Enter Values
Formula
Capacitor kVAR = kW × [tan(cos-1 PF1) - tan(cos-1 PF2)]
PF1 is the existing power factor and PF2 is the higher target power factor.
Examples
Example 1
100 kW, 0.75 PF to 0.95 PF
kVAR = 100 × [tan(acos(0.75)) - tan(acos(0.95))]
kVAR = 55.30
Example 2
250 kW, 0.80 PF to 0.95 PF
kVAR = 250 × [tan(acos(0.80)) - tan(acos(0.95))]
kVAR = 105.33
Example 3
75 kW, 0.70 PF to 0.90 PF
kVAR = 75 × [tan(acos(0.70)) - tan(acos(0.90))]
kVAR = 40.19
What Correction Changes
Correction capacitors supply part of the reactive power locally. This can reduce source current, feeder losses, voltage drop, and utility power-factor penalties without reducing the load's real kW.

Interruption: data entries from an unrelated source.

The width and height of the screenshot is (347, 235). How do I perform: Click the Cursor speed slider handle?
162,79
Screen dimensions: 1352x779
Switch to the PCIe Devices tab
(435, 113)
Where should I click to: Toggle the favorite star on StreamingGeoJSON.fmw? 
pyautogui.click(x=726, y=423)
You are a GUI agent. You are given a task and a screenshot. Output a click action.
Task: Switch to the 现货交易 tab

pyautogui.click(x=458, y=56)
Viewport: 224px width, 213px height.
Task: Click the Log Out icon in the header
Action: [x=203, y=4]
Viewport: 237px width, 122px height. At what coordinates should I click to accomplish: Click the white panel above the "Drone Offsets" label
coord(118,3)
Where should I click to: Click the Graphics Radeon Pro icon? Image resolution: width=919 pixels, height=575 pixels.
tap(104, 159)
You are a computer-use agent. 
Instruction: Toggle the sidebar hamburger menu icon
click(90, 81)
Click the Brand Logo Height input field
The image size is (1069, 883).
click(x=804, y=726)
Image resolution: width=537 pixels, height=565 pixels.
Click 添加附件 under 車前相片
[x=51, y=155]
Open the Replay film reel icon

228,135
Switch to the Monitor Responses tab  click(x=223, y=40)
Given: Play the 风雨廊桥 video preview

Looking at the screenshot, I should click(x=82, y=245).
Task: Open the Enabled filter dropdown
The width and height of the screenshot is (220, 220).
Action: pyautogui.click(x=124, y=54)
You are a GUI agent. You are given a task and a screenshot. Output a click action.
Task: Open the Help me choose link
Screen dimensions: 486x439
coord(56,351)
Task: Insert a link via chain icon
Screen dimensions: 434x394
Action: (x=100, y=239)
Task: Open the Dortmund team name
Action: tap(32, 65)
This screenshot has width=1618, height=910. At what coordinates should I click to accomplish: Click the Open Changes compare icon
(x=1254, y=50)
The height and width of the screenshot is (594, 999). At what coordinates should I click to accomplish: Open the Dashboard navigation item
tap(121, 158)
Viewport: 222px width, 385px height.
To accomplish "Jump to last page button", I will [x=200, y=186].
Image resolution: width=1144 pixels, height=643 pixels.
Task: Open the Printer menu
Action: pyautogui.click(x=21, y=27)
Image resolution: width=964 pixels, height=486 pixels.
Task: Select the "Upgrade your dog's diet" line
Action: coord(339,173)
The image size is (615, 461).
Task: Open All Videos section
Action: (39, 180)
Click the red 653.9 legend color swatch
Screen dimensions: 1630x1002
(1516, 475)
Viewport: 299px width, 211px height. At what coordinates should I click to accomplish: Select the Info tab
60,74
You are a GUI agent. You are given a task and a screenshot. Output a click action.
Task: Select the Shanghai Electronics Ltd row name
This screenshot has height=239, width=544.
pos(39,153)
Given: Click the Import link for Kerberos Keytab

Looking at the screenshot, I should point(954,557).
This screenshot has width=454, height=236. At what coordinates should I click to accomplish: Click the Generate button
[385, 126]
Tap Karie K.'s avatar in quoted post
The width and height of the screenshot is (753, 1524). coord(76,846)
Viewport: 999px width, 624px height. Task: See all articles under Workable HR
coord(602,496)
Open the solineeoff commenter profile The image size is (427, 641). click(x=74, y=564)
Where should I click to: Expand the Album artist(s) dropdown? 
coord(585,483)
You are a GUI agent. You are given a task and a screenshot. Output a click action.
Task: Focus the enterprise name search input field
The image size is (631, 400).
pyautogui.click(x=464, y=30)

Engineering Considerations
Actual capacitor-bank selection depends on available standard steps, system voltage, frequency, switching method, load variation, harmonics, resonance, and utility requirements.
Do not correct beyond the actual operating requirement. Overcorrection can produce leading power factor and unacceptable voltage or resonance conditions.